[Stored data entries]
Segment Open

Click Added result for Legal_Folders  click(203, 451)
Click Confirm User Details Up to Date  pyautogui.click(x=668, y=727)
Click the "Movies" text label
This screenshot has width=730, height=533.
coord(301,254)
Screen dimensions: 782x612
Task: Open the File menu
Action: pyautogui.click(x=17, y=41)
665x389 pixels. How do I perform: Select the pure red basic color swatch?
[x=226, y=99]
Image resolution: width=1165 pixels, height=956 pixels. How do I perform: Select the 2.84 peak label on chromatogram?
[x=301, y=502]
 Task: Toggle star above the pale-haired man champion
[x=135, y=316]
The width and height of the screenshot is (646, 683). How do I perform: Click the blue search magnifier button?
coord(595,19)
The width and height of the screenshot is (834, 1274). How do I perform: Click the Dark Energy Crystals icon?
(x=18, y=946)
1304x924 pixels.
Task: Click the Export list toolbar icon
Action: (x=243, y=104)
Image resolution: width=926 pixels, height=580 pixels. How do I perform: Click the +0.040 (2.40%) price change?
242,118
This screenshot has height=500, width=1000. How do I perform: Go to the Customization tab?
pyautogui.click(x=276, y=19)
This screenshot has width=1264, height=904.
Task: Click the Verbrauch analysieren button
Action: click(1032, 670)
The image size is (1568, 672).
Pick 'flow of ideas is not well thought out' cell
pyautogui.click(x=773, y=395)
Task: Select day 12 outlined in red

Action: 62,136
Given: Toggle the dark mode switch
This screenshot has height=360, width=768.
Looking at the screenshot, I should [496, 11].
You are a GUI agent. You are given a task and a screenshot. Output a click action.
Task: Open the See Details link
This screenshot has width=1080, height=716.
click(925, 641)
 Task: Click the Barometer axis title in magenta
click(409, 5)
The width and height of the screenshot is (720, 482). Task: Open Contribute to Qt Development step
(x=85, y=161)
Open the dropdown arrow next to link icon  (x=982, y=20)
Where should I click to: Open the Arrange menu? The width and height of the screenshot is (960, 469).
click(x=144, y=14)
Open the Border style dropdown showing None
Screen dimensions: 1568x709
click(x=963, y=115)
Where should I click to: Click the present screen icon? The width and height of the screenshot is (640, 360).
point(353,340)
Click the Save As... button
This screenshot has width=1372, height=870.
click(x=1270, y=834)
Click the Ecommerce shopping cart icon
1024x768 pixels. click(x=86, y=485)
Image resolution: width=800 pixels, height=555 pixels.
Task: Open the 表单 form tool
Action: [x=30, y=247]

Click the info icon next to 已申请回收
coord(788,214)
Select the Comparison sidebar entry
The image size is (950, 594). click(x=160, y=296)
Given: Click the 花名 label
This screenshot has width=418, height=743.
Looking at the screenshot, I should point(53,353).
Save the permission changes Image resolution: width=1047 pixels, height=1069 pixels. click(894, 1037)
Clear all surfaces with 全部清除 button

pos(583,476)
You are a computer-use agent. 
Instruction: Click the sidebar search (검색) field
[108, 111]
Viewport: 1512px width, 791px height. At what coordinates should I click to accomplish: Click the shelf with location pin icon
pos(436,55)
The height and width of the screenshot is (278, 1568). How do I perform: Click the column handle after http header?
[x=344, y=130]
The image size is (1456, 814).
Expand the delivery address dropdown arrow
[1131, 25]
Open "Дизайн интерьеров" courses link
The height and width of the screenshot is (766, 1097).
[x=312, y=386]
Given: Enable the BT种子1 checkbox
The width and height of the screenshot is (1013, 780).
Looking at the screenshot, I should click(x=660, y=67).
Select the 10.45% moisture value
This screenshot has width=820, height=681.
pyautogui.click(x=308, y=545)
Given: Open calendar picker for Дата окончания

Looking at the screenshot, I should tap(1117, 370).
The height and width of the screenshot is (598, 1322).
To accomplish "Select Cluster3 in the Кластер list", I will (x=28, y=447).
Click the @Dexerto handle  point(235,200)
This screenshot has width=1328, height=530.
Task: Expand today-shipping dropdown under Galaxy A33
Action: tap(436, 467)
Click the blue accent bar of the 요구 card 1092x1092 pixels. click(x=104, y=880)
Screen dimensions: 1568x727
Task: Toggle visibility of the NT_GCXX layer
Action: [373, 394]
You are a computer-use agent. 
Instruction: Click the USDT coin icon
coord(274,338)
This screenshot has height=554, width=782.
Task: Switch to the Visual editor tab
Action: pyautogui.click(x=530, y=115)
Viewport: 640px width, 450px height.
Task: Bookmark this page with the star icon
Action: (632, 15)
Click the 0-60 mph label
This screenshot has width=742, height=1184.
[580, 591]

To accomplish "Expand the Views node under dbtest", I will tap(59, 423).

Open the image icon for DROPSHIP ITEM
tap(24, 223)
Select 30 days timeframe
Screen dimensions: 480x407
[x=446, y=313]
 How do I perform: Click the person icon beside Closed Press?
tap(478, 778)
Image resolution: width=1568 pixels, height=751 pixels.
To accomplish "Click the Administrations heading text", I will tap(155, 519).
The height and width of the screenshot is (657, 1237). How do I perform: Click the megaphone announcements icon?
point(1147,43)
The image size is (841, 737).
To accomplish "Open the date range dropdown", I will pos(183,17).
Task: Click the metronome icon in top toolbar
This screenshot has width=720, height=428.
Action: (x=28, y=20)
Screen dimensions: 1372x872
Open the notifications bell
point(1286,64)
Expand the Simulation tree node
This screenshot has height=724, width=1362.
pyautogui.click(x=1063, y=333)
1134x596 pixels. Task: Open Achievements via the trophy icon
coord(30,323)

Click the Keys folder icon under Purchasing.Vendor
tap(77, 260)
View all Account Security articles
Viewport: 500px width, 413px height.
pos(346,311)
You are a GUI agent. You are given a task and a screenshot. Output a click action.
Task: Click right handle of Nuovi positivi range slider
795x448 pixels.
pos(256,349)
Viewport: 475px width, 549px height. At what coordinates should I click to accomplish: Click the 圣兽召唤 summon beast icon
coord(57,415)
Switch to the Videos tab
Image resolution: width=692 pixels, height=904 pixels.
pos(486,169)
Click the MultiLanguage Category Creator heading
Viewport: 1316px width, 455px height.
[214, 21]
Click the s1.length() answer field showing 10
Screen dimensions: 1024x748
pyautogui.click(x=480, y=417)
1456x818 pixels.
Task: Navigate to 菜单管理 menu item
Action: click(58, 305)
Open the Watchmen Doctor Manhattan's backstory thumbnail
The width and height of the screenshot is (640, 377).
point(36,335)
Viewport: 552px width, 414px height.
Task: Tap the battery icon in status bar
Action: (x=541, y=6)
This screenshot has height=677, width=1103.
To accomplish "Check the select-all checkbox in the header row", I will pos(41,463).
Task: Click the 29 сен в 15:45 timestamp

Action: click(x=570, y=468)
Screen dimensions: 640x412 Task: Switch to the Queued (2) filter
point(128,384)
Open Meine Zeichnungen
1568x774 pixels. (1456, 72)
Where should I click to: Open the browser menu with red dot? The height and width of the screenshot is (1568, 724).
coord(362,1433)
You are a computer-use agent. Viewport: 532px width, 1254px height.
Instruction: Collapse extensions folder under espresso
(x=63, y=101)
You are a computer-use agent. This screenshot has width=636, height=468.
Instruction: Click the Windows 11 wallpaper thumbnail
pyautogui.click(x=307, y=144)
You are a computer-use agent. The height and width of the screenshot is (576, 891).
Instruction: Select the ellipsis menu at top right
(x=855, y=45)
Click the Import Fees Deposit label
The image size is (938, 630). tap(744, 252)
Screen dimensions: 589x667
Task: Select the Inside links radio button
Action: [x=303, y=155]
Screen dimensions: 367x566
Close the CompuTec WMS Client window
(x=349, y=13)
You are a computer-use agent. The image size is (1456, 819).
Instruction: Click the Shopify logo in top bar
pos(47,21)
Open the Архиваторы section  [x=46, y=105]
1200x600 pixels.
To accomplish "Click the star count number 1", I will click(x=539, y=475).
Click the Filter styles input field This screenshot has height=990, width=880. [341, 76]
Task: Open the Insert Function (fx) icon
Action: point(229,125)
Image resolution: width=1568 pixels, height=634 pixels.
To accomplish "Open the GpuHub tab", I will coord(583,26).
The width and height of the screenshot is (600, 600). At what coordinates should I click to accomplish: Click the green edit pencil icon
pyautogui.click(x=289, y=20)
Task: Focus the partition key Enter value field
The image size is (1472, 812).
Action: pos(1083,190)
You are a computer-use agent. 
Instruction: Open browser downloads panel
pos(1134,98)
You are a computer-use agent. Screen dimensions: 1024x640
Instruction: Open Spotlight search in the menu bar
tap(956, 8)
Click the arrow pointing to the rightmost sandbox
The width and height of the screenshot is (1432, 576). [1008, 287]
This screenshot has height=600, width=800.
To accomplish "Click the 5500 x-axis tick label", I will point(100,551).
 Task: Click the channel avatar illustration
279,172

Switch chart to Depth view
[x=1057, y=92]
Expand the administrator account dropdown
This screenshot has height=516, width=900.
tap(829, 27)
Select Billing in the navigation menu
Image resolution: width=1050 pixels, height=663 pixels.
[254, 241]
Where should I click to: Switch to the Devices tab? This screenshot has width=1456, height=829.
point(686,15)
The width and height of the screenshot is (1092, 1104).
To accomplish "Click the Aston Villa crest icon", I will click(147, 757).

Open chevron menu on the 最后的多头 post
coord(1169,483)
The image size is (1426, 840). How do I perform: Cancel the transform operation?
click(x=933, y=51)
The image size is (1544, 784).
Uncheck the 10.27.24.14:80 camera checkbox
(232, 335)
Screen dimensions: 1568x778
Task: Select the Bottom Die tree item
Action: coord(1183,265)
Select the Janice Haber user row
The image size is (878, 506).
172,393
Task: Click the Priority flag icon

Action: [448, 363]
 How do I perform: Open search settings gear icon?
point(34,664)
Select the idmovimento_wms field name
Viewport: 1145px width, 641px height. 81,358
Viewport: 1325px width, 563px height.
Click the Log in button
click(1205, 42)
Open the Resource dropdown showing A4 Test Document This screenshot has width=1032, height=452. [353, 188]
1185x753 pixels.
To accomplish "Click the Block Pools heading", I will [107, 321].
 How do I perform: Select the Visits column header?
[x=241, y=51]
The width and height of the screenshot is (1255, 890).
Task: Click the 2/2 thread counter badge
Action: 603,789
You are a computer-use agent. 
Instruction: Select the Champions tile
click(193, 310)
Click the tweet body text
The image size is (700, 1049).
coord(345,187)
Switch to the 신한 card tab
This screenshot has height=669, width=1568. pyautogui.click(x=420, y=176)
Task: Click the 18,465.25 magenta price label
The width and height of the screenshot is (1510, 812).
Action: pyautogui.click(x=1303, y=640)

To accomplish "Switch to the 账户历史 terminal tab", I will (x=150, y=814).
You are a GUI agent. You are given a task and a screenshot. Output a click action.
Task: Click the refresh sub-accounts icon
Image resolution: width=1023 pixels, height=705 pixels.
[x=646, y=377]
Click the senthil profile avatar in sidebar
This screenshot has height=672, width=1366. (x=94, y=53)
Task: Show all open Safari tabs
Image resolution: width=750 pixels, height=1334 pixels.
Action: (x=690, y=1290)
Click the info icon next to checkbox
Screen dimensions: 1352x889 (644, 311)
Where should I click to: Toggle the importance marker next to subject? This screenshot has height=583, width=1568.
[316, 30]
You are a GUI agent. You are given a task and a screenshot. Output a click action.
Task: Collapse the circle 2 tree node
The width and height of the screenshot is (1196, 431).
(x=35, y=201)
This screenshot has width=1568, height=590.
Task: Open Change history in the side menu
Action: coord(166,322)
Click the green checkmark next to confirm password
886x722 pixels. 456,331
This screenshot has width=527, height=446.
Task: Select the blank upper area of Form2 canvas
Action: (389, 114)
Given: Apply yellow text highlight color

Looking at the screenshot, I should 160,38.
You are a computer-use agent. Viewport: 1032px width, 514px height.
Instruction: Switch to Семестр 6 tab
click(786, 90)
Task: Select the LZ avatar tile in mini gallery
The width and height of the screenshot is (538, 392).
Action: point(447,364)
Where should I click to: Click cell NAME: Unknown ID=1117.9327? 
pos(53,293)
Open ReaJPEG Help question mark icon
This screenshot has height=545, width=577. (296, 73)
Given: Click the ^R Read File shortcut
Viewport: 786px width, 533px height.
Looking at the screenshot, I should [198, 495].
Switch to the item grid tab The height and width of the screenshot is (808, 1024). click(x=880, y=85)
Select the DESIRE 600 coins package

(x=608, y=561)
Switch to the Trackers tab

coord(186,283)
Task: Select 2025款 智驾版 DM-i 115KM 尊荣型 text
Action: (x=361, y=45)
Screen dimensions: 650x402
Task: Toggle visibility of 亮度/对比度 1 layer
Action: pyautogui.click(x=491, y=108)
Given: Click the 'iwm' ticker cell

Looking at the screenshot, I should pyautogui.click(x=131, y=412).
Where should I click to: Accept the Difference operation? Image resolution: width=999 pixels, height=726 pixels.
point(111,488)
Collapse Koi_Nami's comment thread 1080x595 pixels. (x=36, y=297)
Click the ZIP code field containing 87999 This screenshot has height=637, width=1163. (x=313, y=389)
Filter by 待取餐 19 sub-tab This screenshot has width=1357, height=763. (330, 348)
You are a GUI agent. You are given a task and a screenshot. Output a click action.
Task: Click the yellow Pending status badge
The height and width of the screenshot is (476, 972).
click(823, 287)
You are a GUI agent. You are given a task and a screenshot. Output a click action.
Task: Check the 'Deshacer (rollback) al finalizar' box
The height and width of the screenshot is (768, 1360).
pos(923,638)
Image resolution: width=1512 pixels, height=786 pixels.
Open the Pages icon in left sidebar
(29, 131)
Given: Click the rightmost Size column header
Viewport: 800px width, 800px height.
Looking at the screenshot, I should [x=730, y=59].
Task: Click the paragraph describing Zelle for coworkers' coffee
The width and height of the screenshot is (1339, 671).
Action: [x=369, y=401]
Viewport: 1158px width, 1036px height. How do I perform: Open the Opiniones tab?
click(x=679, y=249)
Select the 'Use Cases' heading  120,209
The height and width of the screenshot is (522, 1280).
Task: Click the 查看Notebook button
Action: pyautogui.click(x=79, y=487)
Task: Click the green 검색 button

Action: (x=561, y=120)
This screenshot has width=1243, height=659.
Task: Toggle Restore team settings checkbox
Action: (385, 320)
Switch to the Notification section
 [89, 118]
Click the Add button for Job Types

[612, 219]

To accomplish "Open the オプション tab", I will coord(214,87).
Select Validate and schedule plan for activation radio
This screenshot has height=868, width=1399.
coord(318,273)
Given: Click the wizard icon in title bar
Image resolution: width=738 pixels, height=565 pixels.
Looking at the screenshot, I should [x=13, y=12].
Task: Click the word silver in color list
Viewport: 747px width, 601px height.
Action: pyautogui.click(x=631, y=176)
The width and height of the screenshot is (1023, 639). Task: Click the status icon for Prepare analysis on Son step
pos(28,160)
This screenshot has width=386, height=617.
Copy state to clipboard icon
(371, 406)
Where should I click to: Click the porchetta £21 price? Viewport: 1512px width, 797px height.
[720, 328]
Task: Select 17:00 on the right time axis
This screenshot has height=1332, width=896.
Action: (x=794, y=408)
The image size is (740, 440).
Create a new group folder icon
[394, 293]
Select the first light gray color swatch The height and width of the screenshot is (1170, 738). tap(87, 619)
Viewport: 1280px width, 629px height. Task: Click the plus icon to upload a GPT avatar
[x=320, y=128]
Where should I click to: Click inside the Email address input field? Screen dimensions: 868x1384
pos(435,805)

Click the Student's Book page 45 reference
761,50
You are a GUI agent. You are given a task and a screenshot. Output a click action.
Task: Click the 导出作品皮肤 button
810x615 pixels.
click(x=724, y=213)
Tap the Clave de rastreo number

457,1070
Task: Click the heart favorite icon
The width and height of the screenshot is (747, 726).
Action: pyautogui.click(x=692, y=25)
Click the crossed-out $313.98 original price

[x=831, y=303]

Segment Closed

_Exercise details:_ Extract from the records above the lines from the one containing "Screen dimensions: 367x566" to the one containing "1200x600 pixels.", both lines included, exactly as they appear and with nothing else.

_Result of this task:_
Screen dimensions: 367x566
Close the CompuTec WMS Client window
(x=349, y=13)
You are a computer-use agent. The image size is (1456, 819).
Instruction: Click the Shopify logo in top bar
pos(47,21)
Open the Архиваторы section  [x=46, y=105]
1200x600 pixels.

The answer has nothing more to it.